The Road and the Ripple Effect
Now, Nebraska faces a monumental task against either top-seeded Florida or ninth-seeded Iowa, both physical, talented teams from power conferences. But the Huskers carry an unquantifiable factor: momentum and the unmistakable confidence that comes from surviving a game like this.
Hoiberg already anticipates the legions of fans: “I think they’re all driving down to Houston in the morning. We expect another big turnout again next weekend.” That traveling circus will be a factor, but the Huskers’ identity is forged. They are no longer the team with a historic drought; they are the team that won its first tournament games and weathered a Vanderbilt storm.

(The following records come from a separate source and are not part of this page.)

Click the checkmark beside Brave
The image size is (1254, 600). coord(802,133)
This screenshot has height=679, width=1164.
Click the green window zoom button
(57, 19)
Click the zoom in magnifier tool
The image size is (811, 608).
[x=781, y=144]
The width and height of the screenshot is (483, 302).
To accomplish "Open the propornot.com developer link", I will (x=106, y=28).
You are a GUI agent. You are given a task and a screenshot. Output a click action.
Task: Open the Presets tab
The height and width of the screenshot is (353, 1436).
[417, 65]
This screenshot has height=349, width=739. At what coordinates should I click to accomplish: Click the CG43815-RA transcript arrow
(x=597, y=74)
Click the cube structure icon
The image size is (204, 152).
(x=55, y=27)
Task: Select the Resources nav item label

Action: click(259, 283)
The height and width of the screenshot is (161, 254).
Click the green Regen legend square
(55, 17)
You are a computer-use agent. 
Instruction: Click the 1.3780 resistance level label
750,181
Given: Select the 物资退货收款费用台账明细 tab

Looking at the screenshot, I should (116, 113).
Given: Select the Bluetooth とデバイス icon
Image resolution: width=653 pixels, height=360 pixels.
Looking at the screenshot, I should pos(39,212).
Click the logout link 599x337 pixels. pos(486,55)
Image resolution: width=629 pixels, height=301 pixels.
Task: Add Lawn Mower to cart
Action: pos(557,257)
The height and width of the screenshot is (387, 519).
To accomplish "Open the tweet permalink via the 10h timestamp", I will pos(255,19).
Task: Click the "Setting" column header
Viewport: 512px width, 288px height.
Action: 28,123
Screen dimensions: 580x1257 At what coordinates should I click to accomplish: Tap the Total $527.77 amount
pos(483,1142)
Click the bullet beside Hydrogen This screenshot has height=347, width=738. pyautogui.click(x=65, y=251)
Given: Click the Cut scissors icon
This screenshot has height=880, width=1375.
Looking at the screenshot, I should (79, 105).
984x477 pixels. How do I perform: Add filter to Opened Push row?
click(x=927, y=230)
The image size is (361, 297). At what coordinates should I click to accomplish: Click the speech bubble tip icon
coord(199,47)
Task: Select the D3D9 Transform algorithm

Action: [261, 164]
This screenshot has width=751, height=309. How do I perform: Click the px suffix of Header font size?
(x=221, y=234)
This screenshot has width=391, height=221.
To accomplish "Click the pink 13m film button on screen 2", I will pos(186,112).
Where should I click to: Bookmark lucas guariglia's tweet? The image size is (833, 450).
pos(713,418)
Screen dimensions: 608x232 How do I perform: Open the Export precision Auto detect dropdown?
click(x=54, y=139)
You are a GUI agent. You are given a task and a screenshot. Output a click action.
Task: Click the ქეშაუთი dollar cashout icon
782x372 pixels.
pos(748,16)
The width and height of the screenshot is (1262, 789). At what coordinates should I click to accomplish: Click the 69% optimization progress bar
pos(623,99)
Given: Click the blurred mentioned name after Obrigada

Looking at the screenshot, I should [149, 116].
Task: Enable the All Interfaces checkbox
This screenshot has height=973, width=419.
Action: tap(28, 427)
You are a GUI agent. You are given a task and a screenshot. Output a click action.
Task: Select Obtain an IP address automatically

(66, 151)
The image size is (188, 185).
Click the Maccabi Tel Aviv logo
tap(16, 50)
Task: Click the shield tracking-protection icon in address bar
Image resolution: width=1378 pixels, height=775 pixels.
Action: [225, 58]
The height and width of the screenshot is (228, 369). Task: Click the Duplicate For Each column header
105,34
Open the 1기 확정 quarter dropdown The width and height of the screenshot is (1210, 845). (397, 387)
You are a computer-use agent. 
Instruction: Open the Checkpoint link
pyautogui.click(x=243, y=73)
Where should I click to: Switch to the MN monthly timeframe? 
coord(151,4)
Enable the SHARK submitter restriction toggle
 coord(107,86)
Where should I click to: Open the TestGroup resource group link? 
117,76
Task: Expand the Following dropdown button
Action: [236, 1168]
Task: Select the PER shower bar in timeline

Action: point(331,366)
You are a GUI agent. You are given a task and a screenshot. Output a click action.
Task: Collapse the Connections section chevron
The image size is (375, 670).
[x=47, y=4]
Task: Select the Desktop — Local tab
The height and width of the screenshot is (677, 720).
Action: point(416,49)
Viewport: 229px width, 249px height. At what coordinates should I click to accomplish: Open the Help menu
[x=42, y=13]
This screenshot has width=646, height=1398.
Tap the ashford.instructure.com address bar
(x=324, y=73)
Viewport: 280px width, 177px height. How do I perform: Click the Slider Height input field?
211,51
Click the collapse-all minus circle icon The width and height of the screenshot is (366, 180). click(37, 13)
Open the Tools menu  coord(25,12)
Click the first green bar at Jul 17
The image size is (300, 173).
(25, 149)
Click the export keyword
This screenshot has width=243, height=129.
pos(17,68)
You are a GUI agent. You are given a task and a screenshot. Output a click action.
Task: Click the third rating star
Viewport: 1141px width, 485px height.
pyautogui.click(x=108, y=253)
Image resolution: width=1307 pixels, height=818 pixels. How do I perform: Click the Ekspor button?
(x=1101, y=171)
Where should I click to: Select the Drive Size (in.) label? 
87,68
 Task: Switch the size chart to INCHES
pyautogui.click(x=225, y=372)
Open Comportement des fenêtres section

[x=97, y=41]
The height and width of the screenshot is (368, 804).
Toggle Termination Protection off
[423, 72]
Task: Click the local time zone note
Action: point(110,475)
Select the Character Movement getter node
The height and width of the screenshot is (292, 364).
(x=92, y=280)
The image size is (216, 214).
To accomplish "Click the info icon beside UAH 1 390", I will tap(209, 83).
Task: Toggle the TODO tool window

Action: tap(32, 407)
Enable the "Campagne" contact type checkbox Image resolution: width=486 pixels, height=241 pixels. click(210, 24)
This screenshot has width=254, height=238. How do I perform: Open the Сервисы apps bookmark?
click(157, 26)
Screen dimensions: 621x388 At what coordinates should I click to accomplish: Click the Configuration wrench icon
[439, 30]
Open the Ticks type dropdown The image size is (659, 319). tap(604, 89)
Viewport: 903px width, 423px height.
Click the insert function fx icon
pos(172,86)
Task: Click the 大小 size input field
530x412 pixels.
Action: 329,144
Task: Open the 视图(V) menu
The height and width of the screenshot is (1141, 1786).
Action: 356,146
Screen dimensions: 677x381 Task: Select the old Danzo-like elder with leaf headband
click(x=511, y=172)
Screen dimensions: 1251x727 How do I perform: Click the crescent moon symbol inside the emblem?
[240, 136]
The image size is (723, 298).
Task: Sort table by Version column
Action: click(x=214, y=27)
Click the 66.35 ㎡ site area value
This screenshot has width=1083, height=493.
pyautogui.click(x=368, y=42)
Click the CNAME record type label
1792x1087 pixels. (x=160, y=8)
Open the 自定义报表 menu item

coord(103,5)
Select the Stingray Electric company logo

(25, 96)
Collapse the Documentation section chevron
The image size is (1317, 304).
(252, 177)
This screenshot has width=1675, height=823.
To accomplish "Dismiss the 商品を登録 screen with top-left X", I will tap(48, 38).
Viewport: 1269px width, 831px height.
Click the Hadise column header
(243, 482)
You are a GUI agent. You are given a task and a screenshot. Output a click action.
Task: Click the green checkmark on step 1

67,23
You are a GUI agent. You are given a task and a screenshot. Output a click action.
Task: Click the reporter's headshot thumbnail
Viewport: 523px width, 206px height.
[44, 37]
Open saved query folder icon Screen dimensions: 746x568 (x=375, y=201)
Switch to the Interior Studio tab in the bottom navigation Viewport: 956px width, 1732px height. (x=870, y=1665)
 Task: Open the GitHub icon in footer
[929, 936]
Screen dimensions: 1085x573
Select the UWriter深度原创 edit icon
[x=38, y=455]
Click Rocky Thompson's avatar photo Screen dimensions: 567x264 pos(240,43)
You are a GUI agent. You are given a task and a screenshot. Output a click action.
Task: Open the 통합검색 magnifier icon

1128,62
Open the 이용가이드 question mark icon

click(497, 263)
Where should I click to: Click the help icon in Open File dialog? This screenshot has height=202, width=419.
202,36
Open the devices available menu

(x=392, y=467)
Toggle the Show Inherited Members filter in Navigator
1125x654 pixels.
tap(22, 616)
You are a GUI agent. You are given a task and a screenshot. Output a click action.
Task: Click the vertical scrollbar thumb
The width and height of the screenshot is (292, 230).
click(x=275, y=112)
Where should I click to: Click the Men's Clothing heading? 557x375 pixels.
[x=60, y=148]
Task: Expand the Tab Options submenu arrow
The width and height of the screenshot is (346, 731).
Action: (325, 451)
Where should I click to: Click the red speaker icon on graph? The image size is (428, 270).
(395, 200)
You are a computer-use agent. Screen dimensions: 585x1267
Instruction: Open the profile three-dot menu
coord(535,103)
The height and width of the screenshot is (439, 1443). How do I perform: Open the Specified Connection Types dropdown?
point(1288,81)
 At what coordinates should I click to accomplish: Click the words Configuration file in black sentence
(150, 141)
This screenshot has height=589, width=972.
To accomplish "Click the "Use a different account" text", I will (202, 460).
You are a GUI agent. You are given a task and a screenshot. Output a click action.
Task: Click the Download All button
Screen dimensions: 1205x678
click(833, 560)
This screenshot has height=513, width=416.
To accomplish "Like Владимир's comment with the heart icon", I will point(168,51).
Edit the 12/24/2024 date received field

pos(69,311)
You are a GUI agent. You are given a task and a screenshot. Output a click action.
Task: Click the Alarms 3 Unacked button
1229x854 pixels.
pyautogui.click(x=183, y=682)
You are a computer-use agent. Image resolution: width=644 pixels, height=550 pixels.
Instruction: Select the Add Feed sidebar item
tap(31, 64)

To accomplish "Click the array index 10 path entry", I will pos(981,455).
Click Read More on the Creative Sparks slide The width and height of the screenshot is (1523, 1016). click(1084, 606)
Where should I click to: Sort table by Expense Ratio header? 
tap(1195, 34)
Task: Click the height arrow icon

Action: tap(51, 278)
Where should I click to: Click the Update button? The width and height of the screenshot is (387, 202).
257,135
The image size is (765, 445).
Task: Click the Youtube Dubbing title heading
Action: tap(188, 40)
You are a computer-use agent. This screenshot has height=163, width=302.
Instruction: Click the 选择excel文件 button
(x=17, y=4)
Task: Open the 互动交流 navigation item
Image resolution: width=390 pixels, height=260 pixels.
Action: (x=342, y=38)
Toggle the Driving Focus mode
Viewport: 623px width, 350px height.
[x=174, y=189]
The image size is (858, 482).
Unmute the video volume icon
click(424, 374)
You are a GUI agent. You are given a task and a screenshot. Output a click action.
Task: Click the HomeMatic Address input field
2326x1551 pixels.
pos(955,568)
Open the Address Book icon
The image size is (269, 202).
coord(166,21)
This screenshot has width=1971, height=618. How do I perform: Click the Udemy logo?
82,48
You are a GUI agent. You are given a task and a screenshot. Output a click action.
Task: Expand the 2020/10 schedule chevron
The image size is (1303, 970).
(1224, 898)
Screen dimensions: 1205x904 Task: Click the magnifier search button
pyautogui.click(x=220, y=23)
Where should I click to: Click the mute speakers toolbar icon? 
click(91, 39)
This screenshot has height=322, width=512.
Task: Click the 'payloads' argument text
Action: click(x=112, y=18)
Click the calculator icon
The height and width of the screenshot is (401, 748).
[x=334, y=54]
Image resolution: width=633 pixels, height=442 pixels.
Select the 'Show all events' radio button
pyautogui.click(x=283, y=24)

For Vanderbilt, the future remains bright with a rising program under Byington, but this loss will linger. Tanner’s last-second shot will be replayed for years as the “what-if” moment for this close-knit group.
In Oklahoma City, the final image was Nebraska’s players in the stands, Frager buried under a pile of ecstatic fans, while the Commodores trudged off the court, their season ending as it began—with a shot from deep that just wouldn’t fall.
That is March Madness. And for one night, it belonged to Nebraska.